BEGIN

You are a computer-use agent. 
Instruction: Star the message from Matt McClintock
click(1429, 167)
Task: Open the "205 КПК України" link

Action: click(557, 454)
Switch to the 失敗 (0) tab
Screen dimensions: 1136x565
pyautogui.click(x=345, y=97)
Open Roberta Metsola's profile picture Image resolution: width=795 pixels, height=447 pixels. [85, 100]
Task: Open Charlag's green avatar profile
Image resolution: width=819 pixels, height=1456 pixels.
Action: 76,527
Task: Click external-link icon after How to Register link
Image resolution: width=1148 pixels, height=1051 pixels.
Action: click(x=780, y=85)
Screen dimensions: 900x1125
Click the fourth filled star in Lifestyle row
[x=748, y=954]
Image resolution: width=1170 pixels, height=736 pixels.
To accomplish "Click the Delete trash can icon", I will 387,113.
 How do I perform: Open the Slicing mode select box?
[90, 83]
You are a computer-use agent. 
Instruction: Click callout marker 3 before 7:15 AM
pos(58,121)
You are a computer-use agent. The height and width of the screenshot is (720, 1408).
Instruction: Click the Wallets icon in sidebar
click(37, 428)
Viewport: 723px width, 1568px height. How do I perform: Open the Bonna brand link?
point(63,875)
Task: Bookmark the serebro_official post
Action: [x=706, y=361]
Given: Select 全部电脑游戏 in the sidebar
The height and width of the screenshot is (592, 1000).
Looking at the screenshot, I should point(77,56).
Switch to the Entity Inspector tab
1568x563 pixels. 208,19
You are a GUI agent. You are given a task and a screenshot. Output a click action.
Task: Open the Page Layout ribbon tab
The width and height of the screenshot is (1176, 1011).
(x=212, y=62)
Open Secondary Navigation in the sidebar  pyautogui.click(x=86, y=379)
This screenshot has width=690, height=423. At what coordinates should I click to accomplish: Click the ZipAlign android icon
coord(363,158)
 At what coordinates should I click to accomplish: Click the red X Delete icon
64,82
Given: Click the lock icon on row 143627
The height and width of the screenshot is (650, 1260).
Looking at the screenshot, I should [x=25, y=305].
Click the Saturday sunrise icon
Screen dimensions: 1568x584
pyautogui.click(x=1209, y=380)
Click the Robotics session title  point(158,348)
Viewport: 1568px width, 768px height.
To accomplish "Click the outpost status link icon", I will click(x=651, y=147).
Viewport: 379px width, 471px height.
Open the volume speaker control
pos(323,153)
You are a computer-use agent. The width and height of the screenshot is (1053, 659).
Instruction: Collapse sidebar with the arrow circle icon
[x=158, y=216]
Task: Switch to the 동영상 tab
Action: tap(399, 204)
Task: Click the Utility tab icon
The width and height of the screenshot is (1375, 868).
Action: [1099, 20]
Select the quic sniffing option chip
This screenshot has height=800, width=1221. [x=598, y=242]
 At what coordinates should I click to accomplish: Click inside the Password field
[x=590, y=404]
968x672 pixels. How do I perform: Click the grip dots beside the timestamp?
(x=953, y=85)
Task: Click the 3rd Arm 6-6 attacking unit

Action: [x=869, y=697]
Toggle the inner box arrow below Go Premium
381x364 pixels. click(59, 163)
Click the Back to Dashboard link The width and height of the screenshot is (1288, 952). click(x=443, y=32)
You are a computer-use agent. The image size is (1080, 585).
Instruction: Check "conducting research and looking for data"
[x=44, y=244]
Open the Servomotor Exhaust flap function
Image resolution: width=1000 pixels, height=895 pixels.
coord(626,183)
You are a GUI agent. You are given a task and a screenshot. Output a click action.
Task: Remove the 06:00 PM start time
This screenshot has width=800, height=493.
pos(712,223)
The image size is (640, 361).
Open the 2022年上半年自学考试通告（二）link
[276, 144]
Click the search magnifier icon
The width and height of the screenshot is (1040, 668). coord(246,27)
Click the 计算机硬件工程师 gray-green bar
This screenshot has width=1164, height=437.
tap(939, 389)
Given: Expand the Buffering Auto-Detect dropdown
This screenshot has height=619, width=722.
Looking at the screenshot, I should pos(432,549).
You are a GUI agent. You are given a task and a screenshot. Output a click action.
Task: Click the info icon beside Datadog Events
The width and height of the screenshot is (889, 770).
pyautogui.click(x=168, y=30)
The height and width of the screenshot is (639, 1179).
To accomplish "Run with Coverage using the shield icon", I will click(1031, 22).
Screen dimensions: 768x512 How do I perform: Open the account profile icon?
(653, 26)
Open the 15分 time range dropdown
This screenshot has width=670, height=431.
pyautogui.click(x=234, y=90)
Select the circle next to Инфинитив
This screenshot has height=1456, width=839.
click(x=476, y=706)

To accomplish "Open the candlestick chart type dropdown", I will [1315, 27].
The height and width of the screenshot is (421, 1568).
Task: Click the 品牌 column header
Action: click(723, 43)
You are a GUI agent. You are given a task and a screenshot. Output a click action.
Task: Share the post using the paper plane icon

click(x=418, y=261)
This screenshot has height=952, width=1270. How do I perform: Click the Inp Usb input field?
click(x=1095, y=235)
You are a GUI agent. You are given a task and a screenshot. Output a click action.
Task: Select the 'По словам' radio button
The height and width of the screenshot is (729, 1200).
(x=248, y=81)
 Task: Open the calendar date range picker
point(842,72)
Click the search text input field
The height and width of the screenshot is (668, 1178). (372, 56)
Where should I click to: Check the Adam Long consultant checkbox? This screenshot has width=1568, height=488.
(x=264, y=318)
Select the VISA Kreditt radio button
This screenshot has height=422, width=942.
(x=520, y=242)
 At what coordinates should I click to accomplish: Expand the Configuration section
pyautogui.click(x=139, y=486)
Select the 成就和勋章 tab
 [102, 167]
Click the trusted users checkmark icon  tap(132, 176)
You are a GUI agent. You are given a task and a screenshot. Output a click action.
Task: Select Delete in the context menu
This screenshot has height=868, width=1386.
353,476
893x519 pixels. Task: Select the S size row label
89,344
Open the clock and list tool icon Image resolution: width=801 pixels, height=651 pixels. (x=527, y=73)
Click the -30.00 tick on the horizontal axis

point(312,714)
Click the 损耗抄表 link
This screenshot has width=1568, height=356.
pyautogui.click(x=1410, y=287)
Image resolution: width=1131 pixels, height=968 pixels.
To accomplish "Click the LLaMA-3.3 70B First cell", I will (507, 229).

END

● **Task directions**
Write out the lines above, starting at the line that contains "Click the trusted" and ending with the final line, and nothing else; copy them exactly.

● **Result of this task**
Click the trusted users checkmark icon  tap(132, 176)
You are a GUI agent. You are given a task and a screenshot. Output a click action.
Task: Select Delete in the context menu
This screenshot has height=868, width=1386.
353,476
893x519 pixels. Task: Select the S size row label
89,344
Open the clock and list tool icon Image resolution: width=801 pixels, height=651 pixels. (x=527, y=73)
Click the -30.00 tick on the horizontal axis

point(312,714)
Click the 损耗抄表 link
This screenshot has width=1568, height=356.
pyautogui.click(x=1410, y=287)
Image resolution: width=1131 pixels, height=968 pixels.
To accomplish "Click the LLaMA-3.3 70B First cell", I will (507, 229).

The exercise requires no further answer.